そのような状況ですので、親や教師というおとなからのダラダラとした長い話や、説教じみた話や経験談などをされると、子どもはとくにイヤがるようです。
そういった話には飽きており、「ホラ、始まった」「ハイ、ハイ」となりかねません。
それでもめげずに、一方的に話し続ける人なら、それはそれで貫き通せばいいのです。
しかし、もしあなたができるだけ子どもに話を聞いてほしいと思うなら、工夫がいるようになります。

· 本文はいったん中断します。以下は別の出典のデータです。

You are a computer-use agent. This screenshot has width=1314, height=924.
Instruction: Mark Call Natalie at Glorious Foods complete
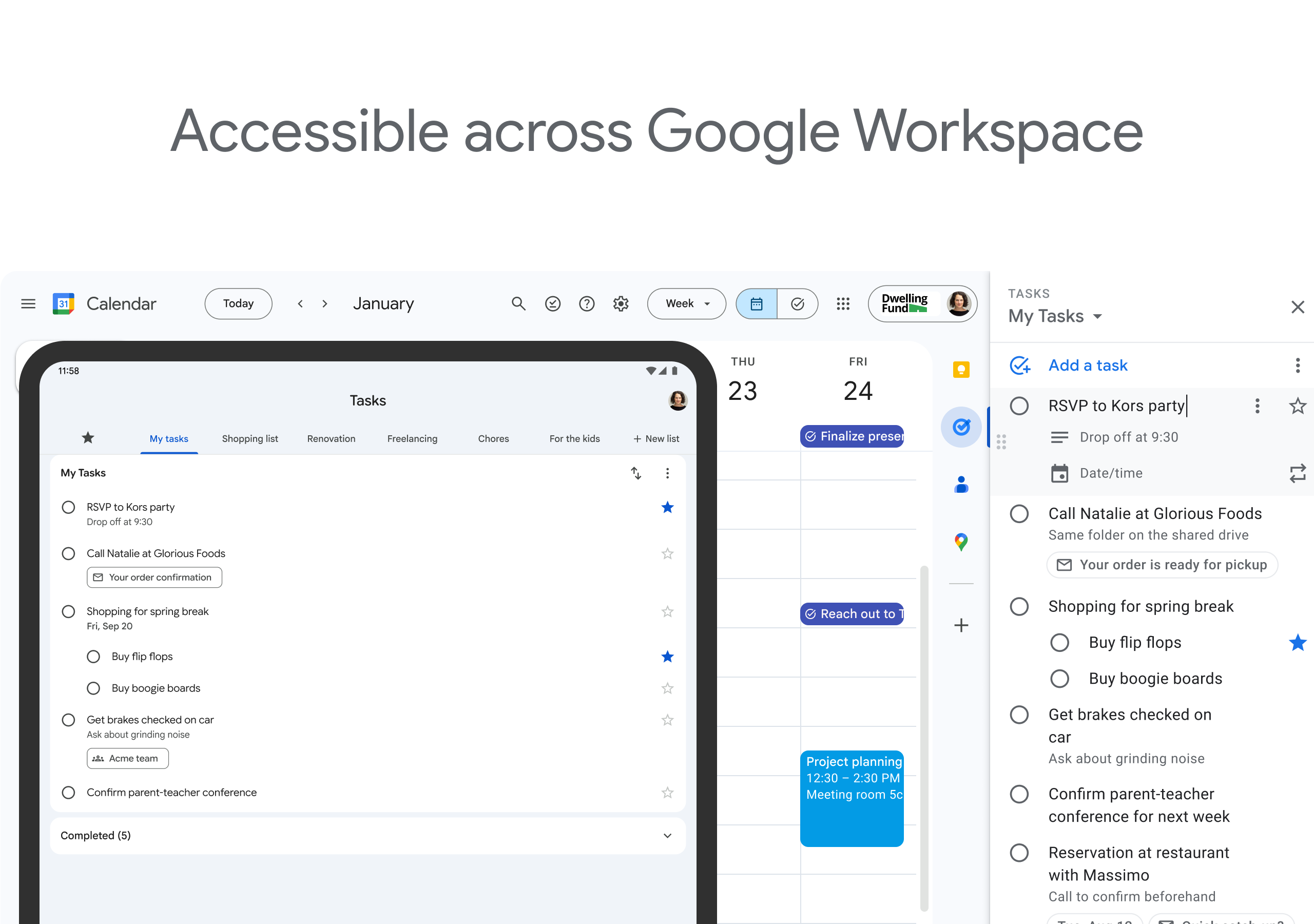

工夫とは、親が笑い飛ばせるような自分の失敗経験をおもしろく、明るく話すことです。話しだしたはじめのうちはぎこちなくても、だんだん相手がのってくれば、話す方も楽しくおもしろく、おかしく話せるようになります。
たとえば、こんな失敗体験談。
「やっと念願のアーティストのライブに行けると、仕事が終わってすぐ飛び出したんや。あわててライブハウスまで一直線でかけこんだ」
「受付でチケットを差し出した。
すると店の人がなんて言ったと思う?」
「お客さん、これは明日のライブのチケットですよ」
「・・・。そうやった。その日は別のアーティストのライブやったんや」
「やってしまった!」・・・呆然と立ちすくんでいる。
「それで、父さんはトボトボ帰ってきたの?」
「と思うやろ。ところがや・・・」
「お客さん、せっかく来られたし、今日のライブならいくつか空席もあります。値引きして入ってもらえますよ」
「なんと、2000円引いてくれて入れたんや」
「それで、値引きしてもらったうえに、2日間も連続してライブに行けたんや」
「すごいやん、父さん。よかったやん」
「そうやろ!」・・・。
このような失敗経験の話は、教訓を含んだ言葉や子どもの心に働きかけるメッセージを入れなくてもかまいません。
思いもしなかった学びを子どもがすることもありますし、何かに気づく場合もあります。
笑いは話の潤滑剤です。笑いは人の心をなごませ、明るくします。それは、話す相手が思春期の子どもでも同じです。
生徒が集まってくる教員の特徴は、いつも笑顔で接してくれる先生です。
三中生の保護者のみなさん、子育てをしていると、腹立たしいこともあるでしょうが、ニコッと微笑み、楽しく、明るく、面白くお子さんと接してみてください。